[Instructions to follow]
Return exactly the lines from the one containing "Given: Click the Save icon in LAD editor" through the last line of the records below, both included, and leave out any pictures.

(Stored records)
# # #

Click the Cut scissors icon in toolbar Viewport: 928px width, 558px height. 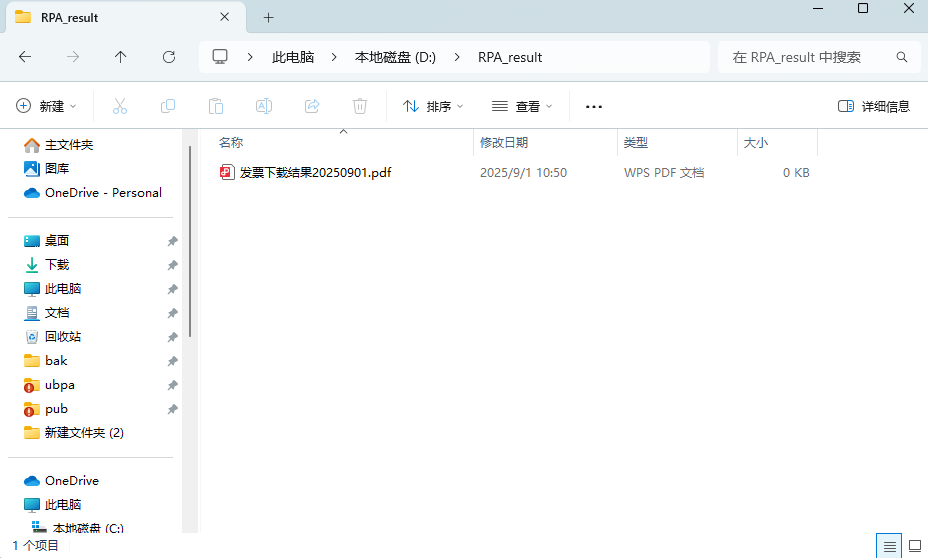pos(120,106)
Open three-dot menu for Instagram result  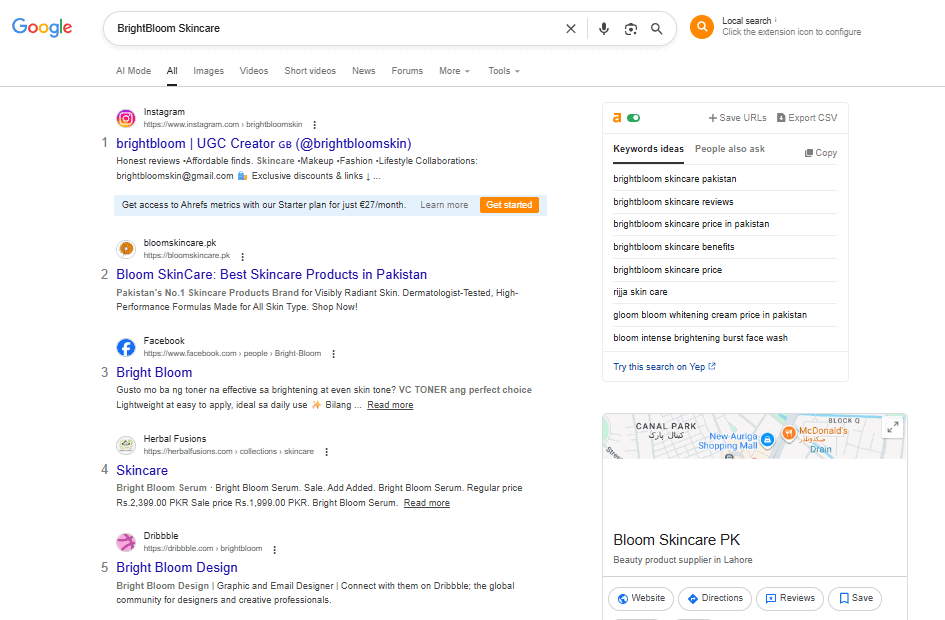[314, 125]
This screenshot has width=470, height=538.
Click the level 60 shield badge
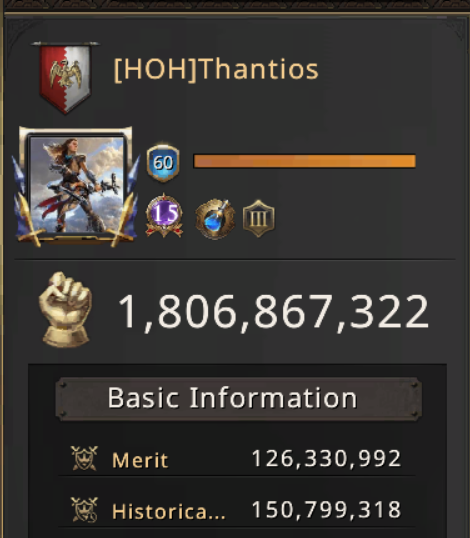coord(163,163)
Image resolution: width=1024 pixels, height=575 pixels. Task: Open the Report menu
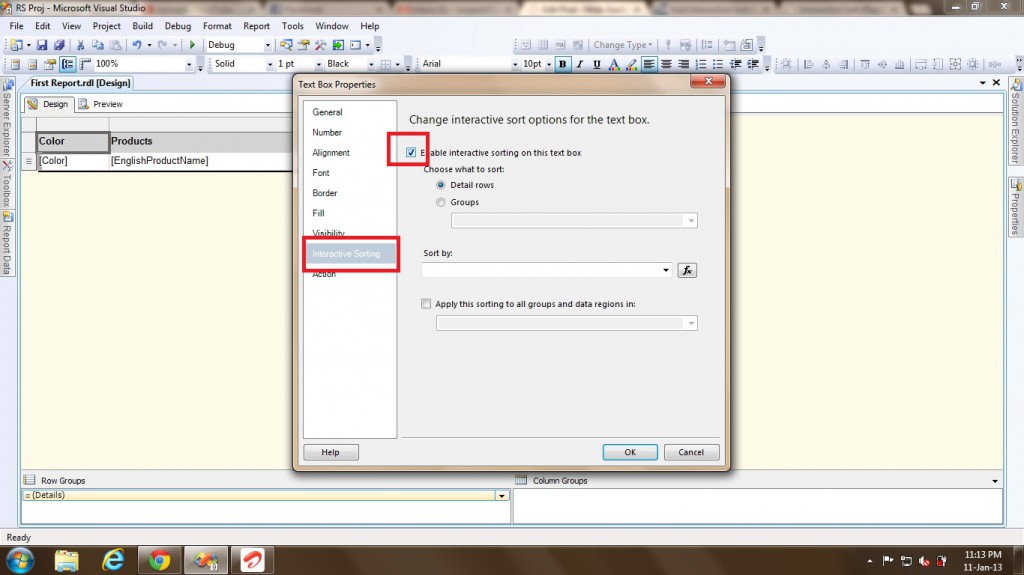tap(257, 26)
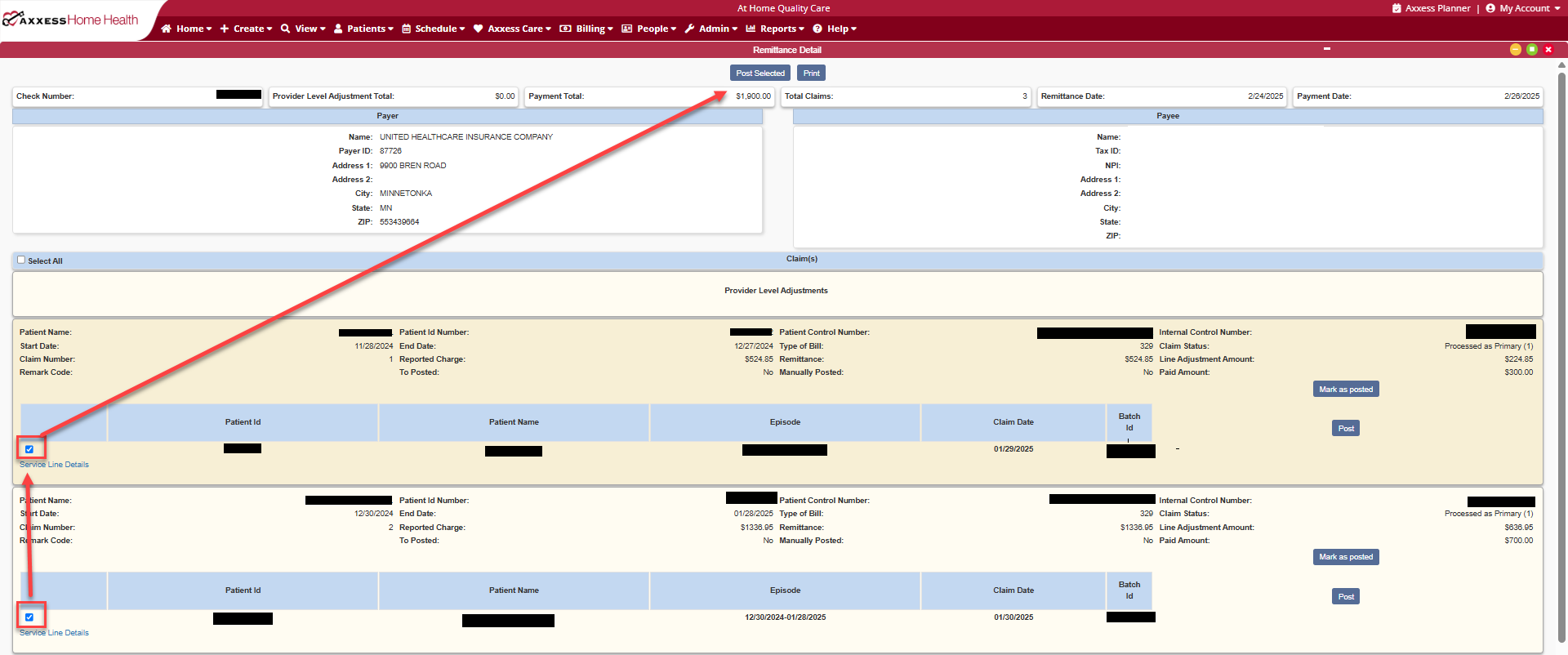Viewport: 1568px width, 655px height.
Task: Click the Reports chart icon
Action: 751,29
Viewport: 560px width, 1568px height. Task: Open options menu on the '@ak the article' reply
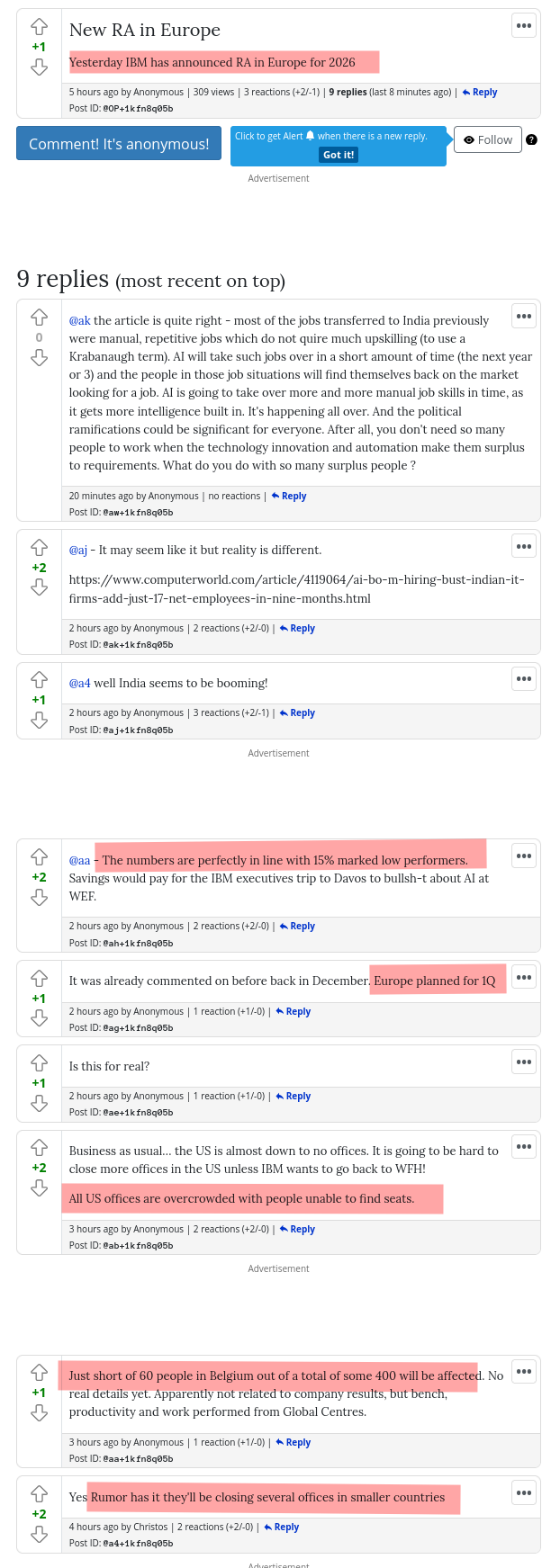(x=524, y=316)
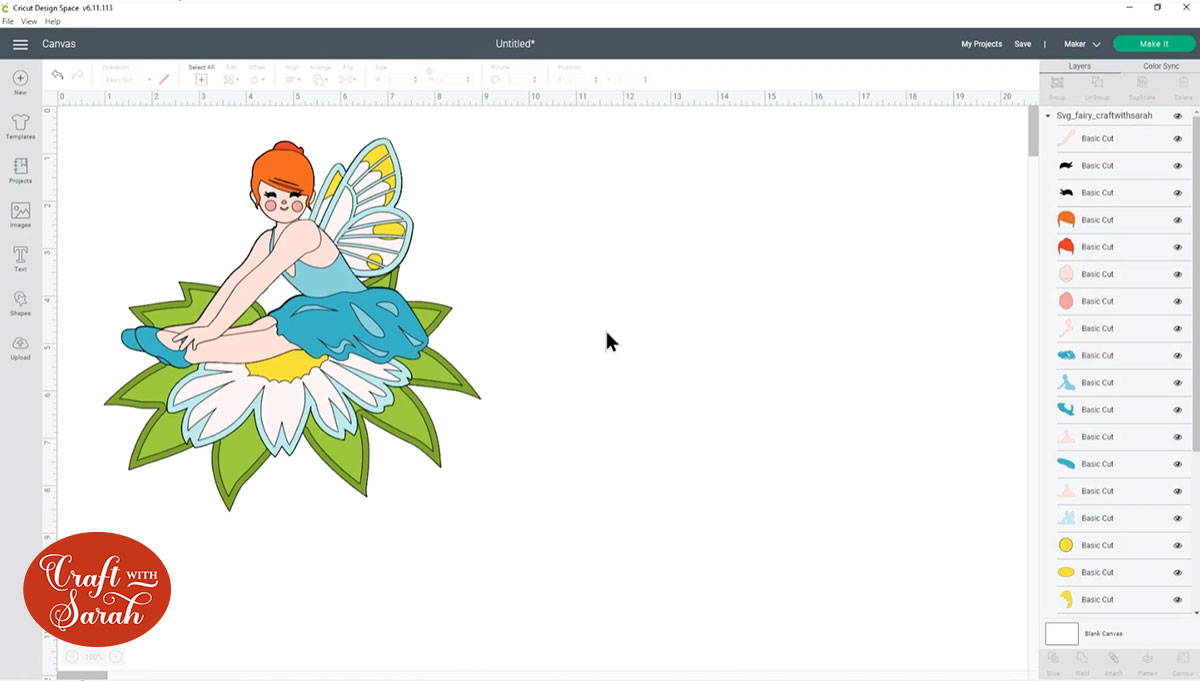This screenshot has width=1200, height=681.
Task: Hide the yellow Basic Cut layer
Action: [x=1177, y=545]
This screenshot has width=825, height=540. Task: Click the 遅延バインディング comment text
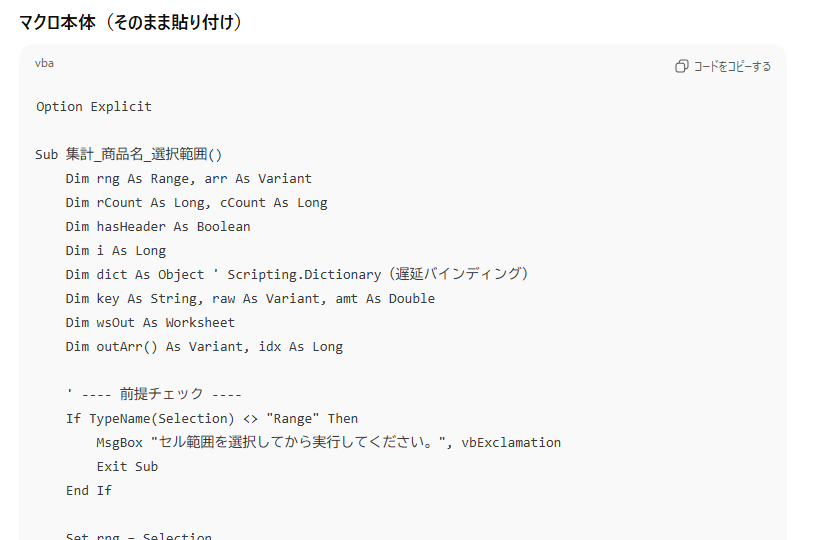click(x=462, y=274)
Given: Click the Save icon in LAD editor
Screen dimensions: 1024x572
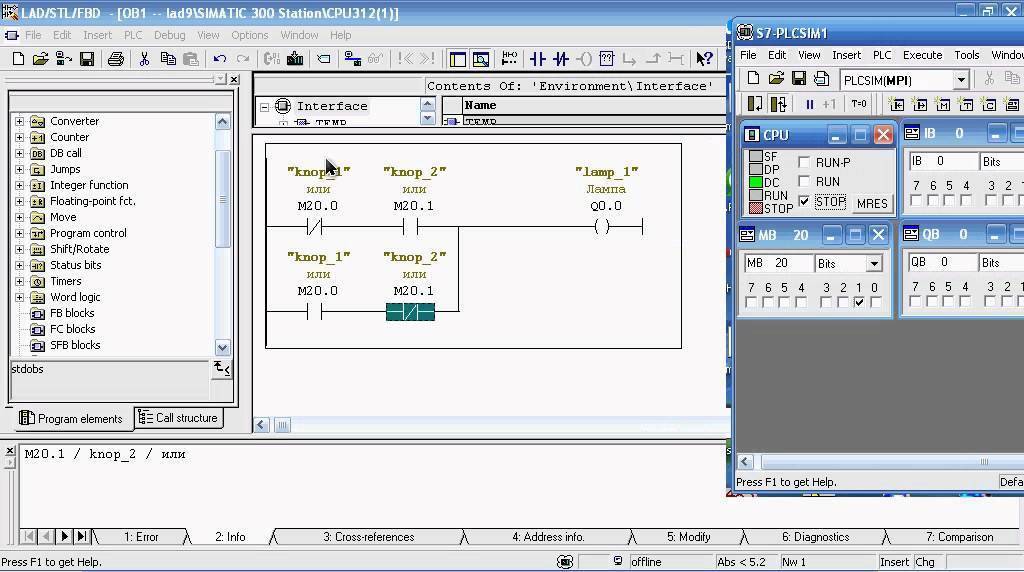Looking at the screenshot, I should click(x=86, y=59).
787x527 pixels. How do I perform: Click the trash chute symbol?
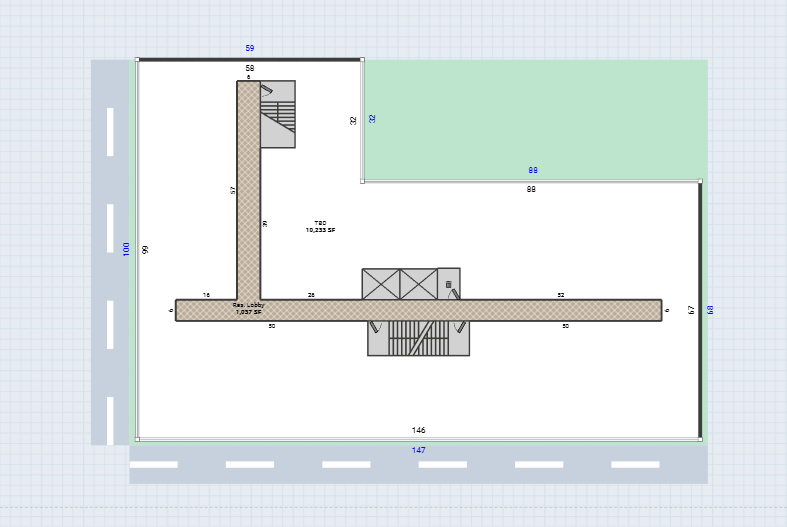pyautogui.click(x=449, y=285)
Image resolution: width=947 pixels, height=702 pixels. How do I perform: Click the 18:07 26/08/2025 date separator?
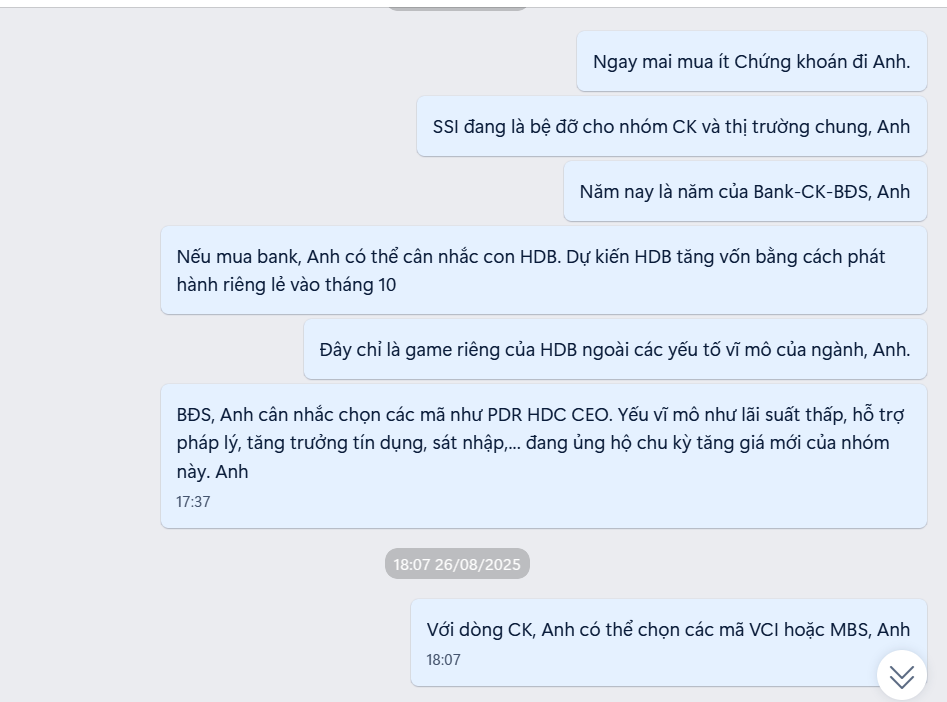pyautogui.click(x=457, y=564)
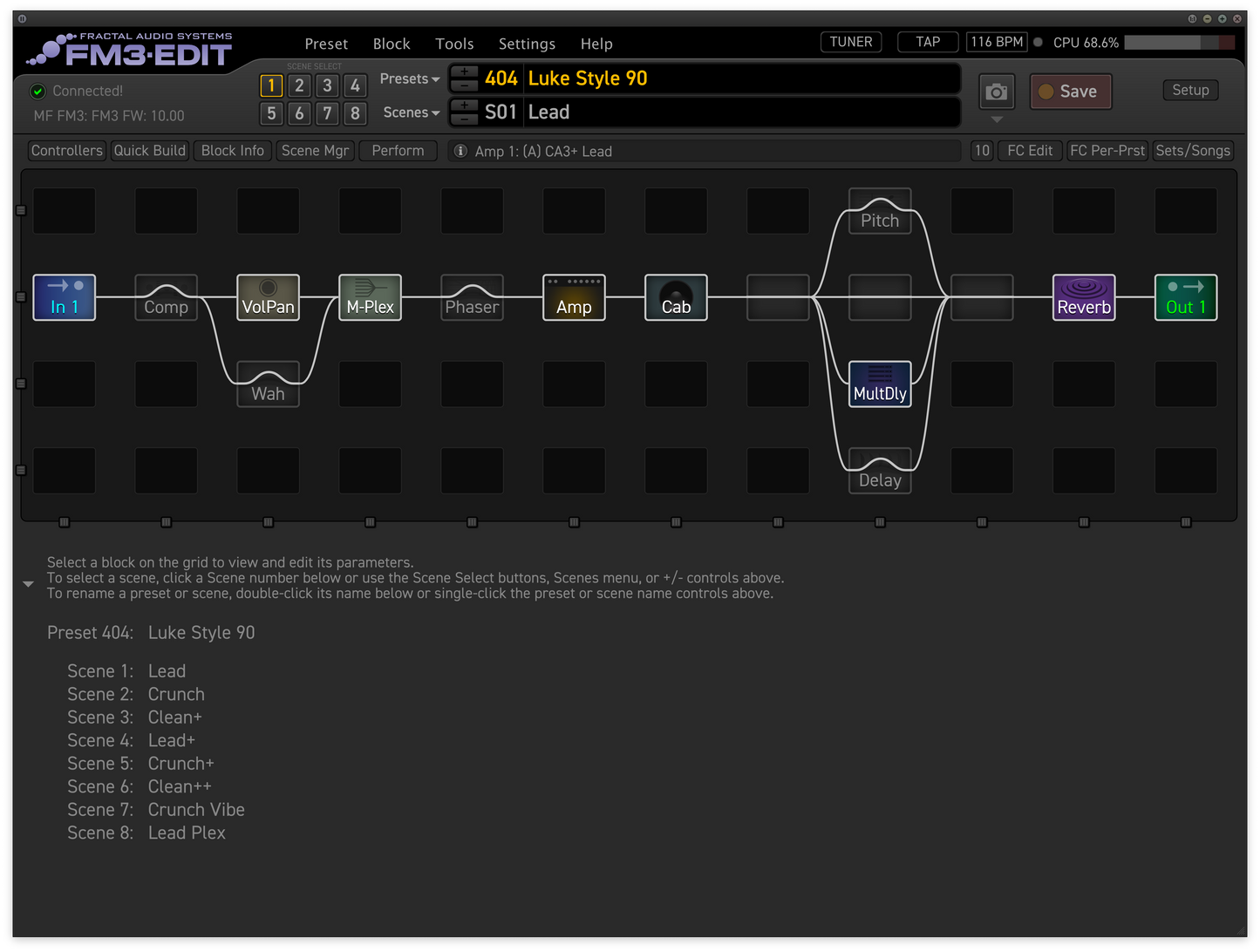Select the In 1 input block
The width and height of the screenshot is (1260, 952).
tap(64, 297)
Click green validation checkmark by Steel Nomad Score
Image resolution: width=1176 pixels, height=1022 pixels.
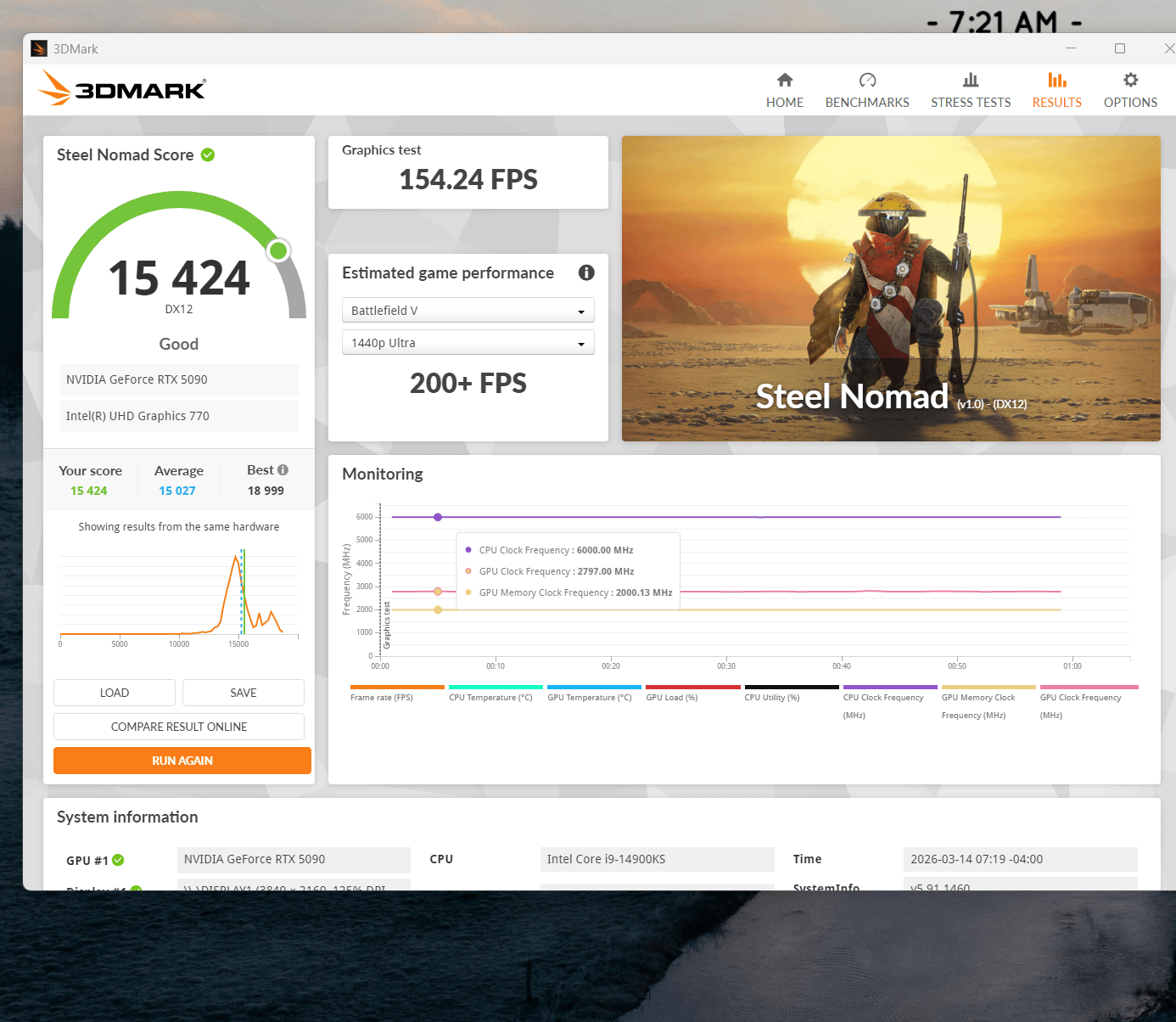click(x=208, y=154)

# # #

[Answer section]
Given: Click the Save icon in LAD editor
Screen dimensions: 1024x572
Looking at the screenshot, I should click(x=86, y=59).
787x527 pixels. How do I perform: Click the trash chute symbol?
pyautogui.click(x=449, y=285)
Image resolution: width=947 pixels, height=702 pixels. How do I perform: Click the 18:07 26/08/2025 date separator?
pyautogui.click(x=457, y=564)
Select the In 1 input block
The width and height of the screenshot is (1260, 952).
tap(64, 297)
Click green validation checkmark by Steel Nomad Score
Image resolution: width=1176 pixels, height=1022 pixels.
click(x=208, y=154)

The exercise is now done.